Records from a dataset

○ ○ ○ ○ ○ ○ ○

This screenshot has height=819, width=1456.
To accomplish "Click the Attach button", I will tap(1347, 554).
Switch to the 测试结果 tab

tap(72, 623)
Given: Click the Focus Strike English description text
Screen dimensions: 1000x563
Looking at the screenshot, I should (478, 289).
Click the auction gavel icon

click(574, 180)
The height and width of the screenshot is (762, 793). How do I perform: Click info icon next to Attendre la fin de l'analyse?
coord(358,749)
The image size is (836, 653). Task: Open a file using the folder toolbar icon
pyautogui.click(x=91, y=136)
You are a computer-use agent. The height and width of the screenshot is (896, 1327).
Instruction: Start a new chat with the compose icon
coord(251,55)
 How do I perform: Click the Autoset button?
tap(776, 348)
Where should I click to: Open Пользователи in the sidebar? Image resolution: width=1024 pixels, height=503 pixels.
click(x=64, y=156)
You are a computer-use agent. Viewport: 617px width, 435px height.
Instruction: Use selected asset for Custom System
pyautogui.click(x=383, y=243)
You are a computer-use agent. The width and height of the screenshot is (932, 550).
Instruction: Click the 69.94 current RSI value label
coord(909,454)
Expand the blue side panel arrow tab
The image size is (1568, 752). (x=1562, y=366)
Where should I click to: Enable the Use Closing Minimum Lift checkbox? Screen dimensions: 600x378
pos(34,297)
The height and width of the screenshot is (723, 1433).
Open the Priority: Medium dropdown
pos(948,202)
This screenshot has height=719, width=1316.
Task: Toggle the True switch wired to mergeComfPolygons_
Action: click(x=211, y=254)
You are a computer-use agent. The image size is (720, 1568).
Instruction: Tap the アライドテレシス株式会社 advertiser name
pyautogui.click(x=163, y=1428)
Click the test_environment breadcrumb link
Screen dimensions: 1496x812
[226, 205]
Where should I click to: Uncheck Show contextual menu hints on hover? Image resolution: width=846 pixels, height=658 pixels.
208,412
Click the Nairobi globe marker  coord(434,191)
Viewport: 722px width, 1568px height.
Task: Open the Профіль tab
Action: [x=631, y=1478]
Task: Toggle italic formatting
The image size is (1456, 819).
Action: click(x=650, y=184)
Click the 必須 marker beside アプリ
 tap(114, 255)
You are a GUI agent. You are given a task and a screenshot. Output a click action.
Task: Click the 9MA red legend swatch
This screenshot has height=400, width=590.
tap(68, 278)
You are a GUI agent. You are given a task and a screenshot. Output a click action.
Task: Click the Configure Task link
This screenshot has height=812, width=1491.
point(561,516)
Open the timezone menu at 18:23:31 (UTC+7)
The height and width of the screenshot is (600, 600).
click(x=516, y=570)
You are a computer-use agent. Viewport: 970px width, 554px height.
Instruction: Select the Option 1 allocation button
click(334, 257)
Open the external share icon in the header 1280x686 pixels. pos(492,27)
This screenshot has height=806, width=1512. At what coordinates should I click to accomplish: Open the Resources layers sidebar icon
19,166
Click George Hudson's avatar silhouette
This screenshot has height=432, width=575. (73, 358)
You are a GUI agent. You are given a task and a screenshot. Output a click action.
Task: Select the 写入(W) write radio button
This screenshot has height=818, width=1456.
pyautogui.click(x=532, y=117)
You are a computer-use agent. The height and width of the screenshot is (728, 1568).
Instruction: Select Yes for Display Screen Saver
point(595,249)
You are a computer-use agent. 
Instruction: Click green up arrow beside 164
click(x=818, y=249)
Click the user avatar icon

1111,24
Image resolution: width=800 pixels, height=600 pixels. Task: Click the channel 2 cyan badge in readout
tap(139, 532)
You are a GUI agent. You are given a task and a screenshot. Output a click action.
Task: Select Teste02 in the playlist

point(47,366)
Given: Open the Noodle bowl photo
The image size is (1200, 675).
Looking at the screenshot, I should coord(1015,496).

○ ○ ○ ○ ○ ○ ○

• [What the task requires] Put the lines above into a Markdown table with two columns, Row and Line, numbering the rows in order and skipping blank lines.

• [Completed task]
| Row | Line |
|---|---|
| 1 | This screenshot has height=819, width=1456. |
| 2 | To accomplish "Click the Attach button", I will tap(1347, 554). |
| 3 | Switch to the 测试结果 tab |
| 4 | tap(72, 623) |
| 5 | Given: Click the Focus Strike English description text |
| 6 | Screen dimensions: 1000x563 |
| 7 | Looking at the screenshot, I should (478, 289). |
| 8 | Click the auction gavel icon |
| 9 | click(574, 180) |
| 10 | The height and width of the screenshot is (762, 793). How do I perform: Click info icon next to Attendre la fin de l'analyse? |
| 11 | coord(358,749) |
| 12 | The image size is (836, 653). Task: Open a file using the folder toolbar icon |
| 13 | pyautogui.click(x=91, y=136) |
| 14 | You are a computer-use agent. The height and width of the screenshot is (896, 1327). |
| 15 | Instruction: Start a new chat with the compose icon |
| 16 | coord(251,55) |
| 17 |  How do I perform: Click the Autoset button? |
| 18 | tap(776, 348) |
| 19 | Where should I click to: Open Пользователи in the sidebar? Image resolution: width=1024 pixels, height=503 pixels. |
| 20 | click(x=64, y=156) |
| 21 | You are a computer-use agent. Viewport: 617px width, 435px height. |
| 22 | Instruction: Use selected asset for Custom System |
| 23 | pyautogui.click(x=383, y=243) |
| 24 | You are a computer-use agent. The width and height of the screenshot is (932, 550). |
| 25 | Instruction: Click the 69.94 current RSI value label |
| 26 | coord(909,454) |
| 27 | Expand the blue side panel arrow tab |
| 28 | The image size is (1568, 752). (x=1562, y=366) |
| 29 | Where should I click to: Enable the Use Closing Minimum Lift checkbox? Screen dimensions: 600x378 |
| 30 | pos(34,297) |
| 31 | The height and width of the screenshot is (723, 1433). |
| 32 | Open the Priority: Medium dropdown |
| 33 | pos(948,202) |
| 34 | This screenshot has height=719, width=1316. |
| 35 | Task: Toggle the True switch wired to mergeComfPolygons_ |
| 36 | Action: click(x=211, y=254) |
| 37 | You are a computer-use agent. The image size is (720, 1568). |
| 38 | Instruction: Tap the アライドテレシス株式会社 advertiser name |
| 39 | pyautogui.click(x=163, y=1428) |
| 40 | Click the test_environment breadcrumb link |
| 41 | Screen dimensions: 1496x812 |
| 42 | [226, 205] |
| 43 | Where should I click to: Uncheck Show contextual menu hints on hover? Image resolution: width=846 pixels, height=658 pixels. |
| 44 | 208,412 |
| 45 | Click the Nairobi globe marker  coord(434,191) |
| 46 | Viewport: 722px width, 1568px height. |
| 47 | Task: Open the Профіль tab |
| 48 | Action: [x=631, y=1478] |
| 49 | Task: Toggle italic formatting |
| 50 | The image size is (1456, 819). |
| 51 | Action: click(x=650, y=184) |
| 52 | Click the 必須 marker beside アプリ |
| 53 |  tap(114, 255) |
| 54 | You are a GUI agent. You are given a task and a screenshot. Output a click action. |
| 55 | Task: Click the 9MA red legend swatch |
| 56 | This screenshot has height=400, width=590. |
| 57 | tap(68, 278) |
| 58 | You are a GUI agent. You are given a task and a screenshot. Output a click action. |
| 59 | Task: Click the Configure Task link |
| 60 | This screenshot has height=812, width=1491. |
| 61 | point(561,516) |
| 62 | Open the timezone menu at 18:23:31 (UTC+7) |
| 63 | The height and width of the screenshot is (600, 600). |
| 64 | click(x=516, y=570) |
| 65 | You are a computer-use agent. Viewport: 970px width, 554px height. |
| 66 | Instruction: Select the Option 1 allocation button |
| 67 | click(334, 257) |
| 68 | Open the external share icon in the header 1280x686 pixels. pos(492,27) |
| 69 | This screenshot has height=806, width=1512. At what coordinates should I click to accomplish: Open the Resources layers sidebar icon |
| 70 | 19,166 |
| 71 | Click George Hudson's avatar silhouette |
| 72 | This screenshot has height=432, width=575. (73, 358) |
| 73 | You are a GUI agent. You are given a task and a screenshot. Output a click action. |
| 74 | Task: Select the 写入(W) write radio button |
| 75 | This screenshot has height=818, width=1456. |
| 76 | pyautogui.click(x=532, y=117) |
| 77 | You are a computer-use agent. The height and width of the screenshot is (728, 1568). |
| 78 | Instruction: Select Yes for Display Screen Saver |
| 79 | point(595,249) |
| 80 | You are a computer-use agent.  |
| 81 | Instruction: Click green up arrow beside 164 |
| 82 | click(x=818, y=249) |
| 83 | Click the user avatar icon |
| 84 | 1111,24 |
| 85 | Image resolution: width=800 pixels, height=600 pixels. Task: Click the channel 2 cyan badge in readout |
| 86 | tap(139, 532) |
| 87 | You are a GUI agent. You are given a task and a screenshot. Output a click action. |
| 88 | Task: Select Teste02 in the playlist |
| 89 | point(47,366) |
| 90 | Given: Open the Noodle bowl photo |
| 91 | The image size is (1200, 675). |
| 92 | Looking at the screenshot, I should coord(1015,496). |